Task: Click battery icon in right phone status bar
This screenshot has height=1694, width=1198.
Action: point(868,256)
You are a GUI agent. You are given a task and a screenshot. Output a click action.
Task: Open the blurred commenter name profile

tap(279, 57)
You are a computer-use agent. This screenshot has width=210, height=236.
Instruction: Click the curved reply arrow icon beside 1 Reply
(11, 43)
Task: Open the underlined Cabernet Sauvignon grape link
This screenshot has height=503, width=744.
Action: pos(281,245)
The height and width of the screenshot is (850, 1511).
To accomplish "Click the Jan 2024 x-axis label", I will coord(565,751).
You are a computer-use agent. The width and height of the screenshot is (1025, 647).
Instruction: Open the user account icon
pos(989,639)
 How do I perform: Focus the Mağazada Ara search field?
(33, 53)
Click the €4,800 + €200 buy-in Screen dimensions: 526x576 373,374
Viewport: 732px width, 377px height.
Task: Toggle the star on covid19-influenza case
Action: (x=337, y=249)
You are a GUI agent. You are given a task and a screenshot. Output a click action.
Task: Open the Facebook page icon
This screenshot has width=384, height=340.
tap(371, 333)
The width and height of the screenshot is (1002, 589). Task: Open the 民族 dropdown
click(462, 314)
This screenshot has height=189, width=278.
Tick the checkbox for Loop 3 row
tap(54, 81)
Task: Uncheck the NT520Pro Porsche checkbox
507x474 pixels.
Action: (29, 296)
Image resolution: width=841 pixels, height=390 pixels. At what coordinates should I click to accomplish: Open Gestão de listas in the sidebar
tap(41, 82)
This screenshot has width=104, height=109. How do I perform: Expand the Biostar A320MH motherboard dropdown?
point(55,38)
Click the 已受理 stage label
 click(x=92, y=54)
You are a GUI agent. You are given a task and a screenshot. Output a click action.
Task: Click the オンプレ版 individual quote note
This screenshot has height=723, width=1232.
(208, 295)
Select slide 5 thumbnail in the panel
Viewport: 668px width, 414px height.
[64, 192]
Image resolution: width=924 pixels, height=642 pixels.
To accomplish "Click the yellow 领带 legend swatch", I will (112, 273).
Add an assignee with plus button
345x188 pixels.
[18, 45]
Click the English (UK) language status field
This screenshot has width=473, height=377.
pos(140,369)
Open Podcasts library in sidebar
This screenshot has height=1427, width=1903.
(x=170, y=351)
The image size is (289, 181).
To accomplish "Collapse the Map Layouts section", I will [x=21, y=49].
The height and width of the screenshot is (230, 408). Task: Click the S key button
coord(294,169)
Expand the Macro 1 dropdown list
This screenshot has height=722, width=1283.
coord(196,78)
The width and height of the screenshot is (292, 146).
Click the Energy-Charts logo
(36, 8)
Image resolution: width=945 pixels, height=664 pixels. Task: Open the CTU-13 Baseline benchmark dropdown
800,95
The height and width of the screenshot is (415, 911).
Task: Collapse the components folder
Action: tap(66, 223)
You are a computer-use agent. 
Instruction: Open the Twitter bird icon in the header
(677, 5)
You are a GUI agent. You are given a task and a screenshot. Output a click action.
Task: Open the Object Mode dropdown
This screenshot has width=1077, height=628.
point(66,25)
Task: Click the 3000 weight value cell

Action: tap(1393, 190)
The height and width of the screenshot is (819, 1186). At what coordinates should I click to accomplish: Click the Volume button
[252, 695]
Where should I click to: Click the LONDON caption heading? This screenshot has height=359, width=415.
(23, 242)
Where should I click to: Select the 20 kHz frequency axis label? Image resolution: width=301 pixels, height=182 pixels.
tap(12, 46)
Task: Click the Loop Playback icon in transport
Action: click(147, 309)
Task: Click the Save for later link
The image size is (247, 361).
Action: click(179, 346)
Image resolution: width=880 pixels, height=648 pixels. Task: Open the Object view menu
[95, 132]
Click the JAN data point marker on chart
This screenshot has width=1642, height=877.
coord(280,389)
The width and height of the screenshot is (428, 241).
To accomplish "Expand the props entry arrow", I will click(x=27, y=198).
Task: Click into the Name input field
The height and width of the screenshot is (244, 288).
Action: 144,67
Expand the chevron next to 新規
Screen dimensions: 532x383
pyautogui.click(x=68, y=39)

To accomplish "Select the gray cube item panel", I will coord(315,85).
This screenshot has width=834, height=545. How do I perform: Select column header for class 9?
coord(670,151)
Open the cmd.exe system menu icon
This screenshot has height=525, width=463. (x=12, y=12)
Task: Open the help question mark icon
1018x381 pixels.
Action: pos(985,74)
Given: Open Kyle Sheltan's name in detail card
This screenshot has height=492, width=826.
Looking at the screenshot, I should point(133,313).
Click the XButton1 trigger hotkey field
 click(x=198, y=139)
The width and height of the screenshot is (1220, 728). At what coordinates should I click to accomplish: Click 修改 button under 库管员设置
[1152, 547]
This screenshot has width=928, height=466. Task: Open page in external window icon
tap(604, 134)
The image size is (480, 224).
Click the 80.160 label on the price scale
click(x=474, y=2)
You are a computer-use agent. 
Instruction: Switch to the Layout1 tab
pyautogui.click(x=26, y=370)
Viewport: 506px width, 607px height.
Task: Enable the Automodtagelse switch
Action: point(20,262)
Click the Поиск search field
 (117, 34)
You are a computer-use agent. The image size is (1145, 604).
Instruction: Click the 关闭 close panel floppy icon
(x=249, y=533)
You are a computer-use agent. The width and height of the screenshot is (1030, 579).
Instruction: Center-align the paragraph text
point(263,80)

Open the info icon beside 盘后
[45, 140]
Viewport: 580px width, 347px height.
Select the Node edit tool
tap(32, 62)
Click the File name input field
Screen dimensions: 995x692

• [Instructions to follow] Reproduce every line of the records above word for word, keeping the original order.

• [Response to this task]
Task: Click battery icon in right phone status bar
This screenshot has height=1694, width=1198.
Action: point(868,256)
You are a GUI agent. You are given a task and a screenshot. Output a click action.
Task: Open the blurred commenter name profile

tap(279, 57)
You are a computer-use agent. This screenshot has width=210, height=236.
Instruction: Click the curved reply arrow icon beside 1 Reply
(11, 43)
Task: Open the underlined Cabernet Sauvignon grape link
This screenshot has height=503, width=744.
Action: pos(281,245)
The height and width of the screenshot is (850, 1511).
To accomplish "Click the Jan 2024 x-axis label", I will coord(565,751).
You are a computer-use agent. The width and height of the screenshot is (1025, 647).
Instruction: Open the user account icon
pos(989,639)
 How do I perform: Focus the Mağazada Ara search field?
(33, 53)
Click the €4,800 + €200 buy-in Screen dimensions: 526x576 373,374
Viewport: 732px width, 377px height.
Task: Toggle the star on covid19-influenza case
Action: (x=337, y=249)
You are a GUI agent. You are given a task and a screenshot. Output a click action.
Task: Open the Facebook page icon
This screenshot has width=384, height=340.
tap(371, 333)
The width and height of the screenshot is (1002, 589). Task: Open the 民族 dropdown
click(462, 314)
This screenshot has height=189, width=278.
Tick the checkbox for Loop 3 row
tap(54, 81)
Task: Uncheck the NT520Pro Porsche checkbox
507x474 pixels.
Action: (29, 296)
Image resolution: width=841 pixels, height=390 pixels. At what coordinates should I click to accomplish: Open Gestão de listas in the sidebar
tap(41, 82)
This screenshot has width=104, height=109. How do I perform: Expand the Biostar A320MH motherboard dropdown?
point(55,38)
Click the 已受理 stage label
 click(x=92, y=54)
You are a GUI agent. You are given a task and a screenshot. Output a click action.
Task: Click the オンプレ版 individual quote note
This screenshot has height=723, width=1232.
(208, 295)
Select slide 5 thumbnail in the panel
Viewport: 668px width, 414px height.
[64, 192]
Image resolution: width=924 pixels, height=642 pixels.
To accomplish "Click the yellow 领带 legend swatch", I will (112, 273).
Add an assignee with plus button
345x188 pixels.
[18, 45]
Click the English (UK) language status field
This screenshot has width=473, height=377.
pos(140,369)
Open Podcasts library in sidebar
This screenshot has height=1427, width=1903.
(x=170, y=351)
The image size is (289, 181).
To accomplish "Collapse the Map Layouts section", I will [x=21, y=49].
The height and width of the screenshot is (230, 408). Task: Click the S key button
coord(294,169)
Expand the Macro 1 dropdown list
This screenshot has height=722, width=1283.
coord(196,78)
The width and height of the screenshot is (292, 146).
Click the Energy-Charts logo
(36, 8)
Image resolution: width=945 pixels, height=664 pixels. Task: Open the CTU-13 Baseline benchmark dropdown
800,95
The height and width of the screenshot is (415, 911).
Task: Collapse the components folder
Action: tap(66, 223)
You are a computer-use agent. 
Instruction: Open the Twitter bird icon in the header
(677, 5)
You are a GUI agent. You are given a task and a screenshot. Output a click action.
Task: Open the Object Mode dropdown
This screenshot has width=1077, height=628.
point(66,25)
Task: Click the 3000 weight value cell

Action: tap(1393, 190)
The height and width of the screenshot is (819, 1186). At what coordinates should I click to accomplish: Click the Volume button
[252, 695]
Where should I click to: Click the LONDON caption heading? This screenshot has height=359, width=415.
(23, 242)
Where should I click to: Select the 20 kHz frequency axis label? Image resolution: width=301 pixels, height=182 pixels.
tap(12, 46)
Task: Click the Loop Playback icon in transport
Action: click(147, 309)
Task: Click the Save for later link
The image size is (247, 361).
Action: click(179, 346)
Image resolution: width=880 pixels, height=648 pixels. Task: Open the Object view menu
[95, 132]
Click the JAN data point marker on chart
This screenshot has width=1642, height=877.
coord(280,389)
The width and height of the screenshot is (428, 241).
To accomplish "Expand the props entry arrow", I will click(x=27, y=198).
Task: Click into the Name input field
The height and width of the screenshot is (244, 288).
Action: 144,67
Expand the chevron next to 新規
Screen dimensions: 532x383
pyautogui.click(x=68, y=39)

To accomplish "Select the gray cube item panel", I will coord(315,85).
This screenshot has width=834, height=545. How do I perform: Select column header for class 9?
coord(670,151)
Open the cmd.exe system menu icon
This screenshot has height=525, width=463. (x=12, y=12)
Task: Open the help question mark icon
1018x381 pixels.
Action: pos(985,74)
Given: Open Kyle Sheltan's name in detail card
This screenshot has height=492, width=826.
Looking at the screenshot, I should point(133,313).
Click the XButton1 trigger hotkey field
 click(x=198, y=139)
The width and height of the screenshot is (1220, 728). At what coordinates should I click to accomplish: Click 修改 button under 库管员设置
[1152, 547]
This screenshot has width=928, height=466. Task: Open page in external window icon
tap(604, 134)
The image size is (480, 224).
Click the 80.160 label on the price scale
click(x=474, y=2)
You are a computer-use agent. 
Instruction: Switch to the Layout1 tab
pyautogui.click(x=26, y=370)
Viewport: 506px width, 607px height.
Task: Enable the Automodtagelse switch
Action: point(20,262)
Click the Поиск search field
 (117, 34)
You are a computer-use agent. The image size is (1145, 604).
Instruction: Click the 关闭 close panel floppy icon
(x=249, y=533)
You are a computer-use agent. The width and height of the screenshot is (1030, 579).
Instruction: Center-align the paragraph text
point(263,80)

Open the info icon beside 盘后
[45, 140]
Viewport: 580px width, 347px height.
Select the Node edit tool
tap(32, 62)
Click the File name input field
Screen dimensions: 995x692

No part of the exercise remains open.